Dolly the sheep celebrated her fifth birthday yesterday. Most cloned animals aren't so lucky: they rarely reach adulthood, or even birth. US researchers now have an idea why the success rate of cloning is so low.
Cloning's unpredictability seems to lie in certain unstable genes. The activation of these genes depends on which parent they hark from. Which of these 'imprinted' genes are switched on and off varies greatly between cloned and normal embryos.
Rudolf Jaenisch of the Massachusetts Institute of Technology, Cambridge,
and colleagues cloned mice from the nuclei of embryonic stem cells, which have
a better record of success than adult cells
But the use of stem cells makes it unclear how general an explanation this is for the inefficiency of cloning, says Alan Colman, research director at PPL Therapeutics in Roslin, Scotland, where Dolly was cloned.
Larger animals such as sheep and pigs have to be cloned from adult cells, not embryonic stem cells. These should have a full and correct set of imprinted genes, Colman says, and "are more hardy, and less prone to lose their imprinting in culture". Colman believes that this work needs to be reproduced in other animals, using adult cells, to get the full picture.
The researchers looked at six imprinted genes. To their surprise, they found no cloned mouse in which all six were working normally. There are between 100 and 200 imprinted genes in the genome, meaning, says Jaenisch, that "one can't expect to have normal clones - even if they appear healthy, they may have abnormal gene expression."

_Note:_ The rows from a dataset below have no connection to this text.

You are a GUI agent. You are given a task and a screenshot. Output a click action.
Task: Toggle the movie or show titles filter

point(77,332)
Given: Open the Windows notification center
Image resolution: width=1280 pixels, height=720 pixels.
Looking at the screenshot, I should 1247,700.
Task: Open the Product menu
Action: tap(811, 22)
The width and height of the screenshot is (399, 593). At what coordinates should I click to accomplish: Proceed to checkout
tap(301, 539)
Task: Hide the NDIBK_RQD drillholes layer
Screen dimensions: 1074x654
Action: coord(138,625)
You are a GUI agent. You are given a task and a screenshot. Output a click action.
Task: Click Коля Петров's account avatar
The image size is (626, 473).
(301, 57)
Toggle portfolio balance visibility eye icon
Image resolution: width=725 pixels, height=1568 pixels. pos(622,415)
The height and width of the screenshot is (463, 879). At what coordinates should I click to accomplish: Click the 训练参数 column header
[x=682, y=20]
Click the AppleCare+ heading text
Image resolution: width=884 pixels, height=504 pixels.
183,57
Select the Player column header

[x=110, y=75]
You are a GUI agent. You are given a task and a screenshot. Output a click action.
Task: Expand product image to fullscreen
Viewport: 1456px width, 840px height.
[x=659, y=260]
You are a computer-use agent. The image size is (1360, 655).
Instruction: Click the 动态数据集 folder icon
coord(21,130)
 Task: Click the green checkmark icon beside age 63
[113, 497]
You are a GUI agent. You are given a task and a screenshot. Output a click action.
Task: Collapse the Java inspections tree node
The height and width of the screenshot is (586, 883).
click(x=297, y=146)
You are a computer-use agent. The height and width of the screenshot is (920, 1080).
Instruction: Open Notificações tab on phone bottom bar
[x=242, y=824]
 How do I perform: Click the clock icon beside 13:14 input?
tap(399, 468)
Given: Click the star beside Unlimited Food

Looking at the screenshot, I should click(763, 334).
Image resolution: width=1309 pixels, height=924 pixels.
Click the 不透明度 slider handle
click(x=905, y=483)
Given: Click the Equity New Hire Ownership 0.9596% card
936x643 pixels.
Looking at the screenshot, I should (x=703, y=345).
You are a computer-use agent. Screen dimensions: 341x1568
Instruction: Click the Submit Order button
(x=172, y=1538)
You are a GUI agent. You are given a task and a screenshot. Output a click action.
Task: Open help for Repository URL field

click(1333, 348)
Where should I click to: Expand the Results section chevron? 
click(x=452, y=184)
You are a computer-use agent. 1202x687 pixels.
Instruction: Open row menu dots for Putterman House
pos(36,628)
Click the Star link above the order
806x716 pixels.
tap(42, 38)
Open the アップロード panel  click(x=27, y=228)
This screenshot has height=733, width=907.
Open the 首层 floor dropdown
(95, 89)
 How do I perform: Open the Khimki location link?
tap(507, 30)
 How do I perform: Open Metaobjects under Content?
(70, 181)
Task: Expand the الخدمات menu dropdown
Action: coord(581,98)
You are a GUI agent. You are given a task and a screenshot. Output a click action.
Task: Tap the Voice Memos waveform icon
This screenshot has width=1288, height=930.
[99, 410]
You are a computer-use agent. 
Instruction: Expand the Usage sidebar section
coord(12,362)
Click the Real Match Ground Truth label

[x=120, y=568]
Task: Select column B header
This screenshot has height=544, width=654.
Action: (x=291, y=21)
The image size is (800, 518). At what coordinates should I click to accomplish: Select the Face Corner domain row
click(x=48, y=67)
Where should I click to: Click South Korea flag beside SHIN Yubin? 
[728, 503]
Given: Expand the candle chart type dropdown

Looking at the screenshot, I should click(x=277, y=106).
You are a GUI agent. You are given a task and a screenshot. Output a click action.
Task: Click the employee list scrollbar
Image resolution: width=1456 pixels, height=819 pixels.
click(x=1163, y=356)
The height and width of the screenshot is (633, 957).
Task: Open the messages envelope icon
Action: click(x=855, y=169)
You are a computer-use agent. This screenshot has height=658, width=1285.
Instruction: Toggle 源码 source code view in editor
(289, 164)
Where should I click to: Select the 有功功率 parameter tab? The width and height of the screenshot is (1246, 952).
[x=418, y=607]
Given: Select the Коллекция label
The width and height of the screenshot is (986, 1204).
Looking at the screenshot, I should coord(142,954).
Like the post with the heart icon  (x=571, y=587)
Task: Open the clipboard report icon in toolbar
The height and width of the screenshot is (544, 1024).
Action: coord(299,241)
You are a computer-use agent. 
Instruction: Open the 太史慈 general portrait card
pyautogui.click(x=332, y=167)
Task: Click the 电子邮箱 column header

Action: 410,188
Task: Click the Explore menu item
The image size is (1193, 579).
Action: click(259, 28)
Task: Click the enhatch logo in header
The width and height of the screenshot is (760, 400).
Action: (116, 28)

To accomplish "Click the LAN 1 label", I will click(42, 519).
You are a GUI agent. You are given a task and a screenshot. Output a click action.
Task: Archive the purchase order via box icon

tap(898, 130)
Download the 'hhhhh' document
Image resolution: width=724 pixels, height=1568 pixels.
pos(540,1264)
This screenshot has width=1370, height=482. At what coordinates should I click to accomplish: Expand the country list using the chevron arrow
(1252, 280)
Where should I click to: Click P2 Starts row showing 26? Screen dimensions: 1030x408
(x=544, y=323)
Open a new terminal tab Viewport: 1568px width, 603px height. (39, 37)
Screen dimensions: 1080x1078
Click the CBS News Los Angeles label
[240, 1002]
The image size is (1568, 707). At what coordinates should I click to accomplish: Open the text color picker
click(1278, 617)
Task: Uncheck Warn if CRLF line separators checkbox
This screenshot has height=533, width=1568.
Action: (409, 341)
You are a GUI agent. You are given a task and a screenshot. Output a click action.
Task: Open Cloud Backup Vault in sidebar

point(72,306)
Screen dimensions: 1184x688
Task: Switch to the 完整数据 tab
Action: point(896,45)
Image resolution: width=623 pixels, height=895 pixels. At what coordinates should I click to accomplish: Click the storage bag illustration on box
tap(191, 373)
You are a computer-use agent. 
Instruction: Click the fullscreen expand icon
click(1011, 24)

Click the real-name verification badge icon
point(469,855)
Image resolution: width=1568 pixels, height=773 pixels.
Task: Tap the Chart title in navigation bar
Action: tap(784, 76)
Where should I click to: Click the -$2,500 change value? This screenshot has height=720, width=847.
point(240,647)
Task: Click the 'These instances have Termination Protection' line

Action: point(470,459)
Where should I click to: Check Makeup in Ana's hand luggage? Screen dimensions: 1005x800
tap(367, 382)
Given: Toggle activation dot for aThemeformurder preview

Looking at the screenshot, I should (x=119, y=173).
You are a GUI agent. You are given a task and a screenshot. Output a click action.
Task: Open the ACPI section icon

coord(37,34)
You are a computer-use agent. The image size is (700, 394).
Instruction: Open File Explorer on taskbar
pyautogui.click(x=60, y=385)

Abnormal gene-expression patterns persisted into the mice's adulthood. This might not matter in a mouse or a domestic animal such as Dolly, but it is another reason why cloning humans might not be a good idea. On the positive side, says Jaenisch, the results also show how tolerant development is to errors in gene regulation.
There was no particular pattern to the misfiring of imprinted genes. Genetic instability in stem cells seems to be a random process; developmental abnormalities are the cumulative effect of many malfunctions.
Could stem cells be repaired before cloning? Jaenisch is pessimistic: "I'd never say never, but genetic programming is such a complicated process, I can't see how you'd fix it."
Embryonic stem cells used for therapeutic transplantation into mice don't have this problem; being surrounded by normal cells seems to put the cells back on track. Difficulties arise when the cell is sent back to square one and asked to make a whole organism. Again, says Colman, it would be useful to know whether stem cells taken from adults have similar difficulty in reprogramming.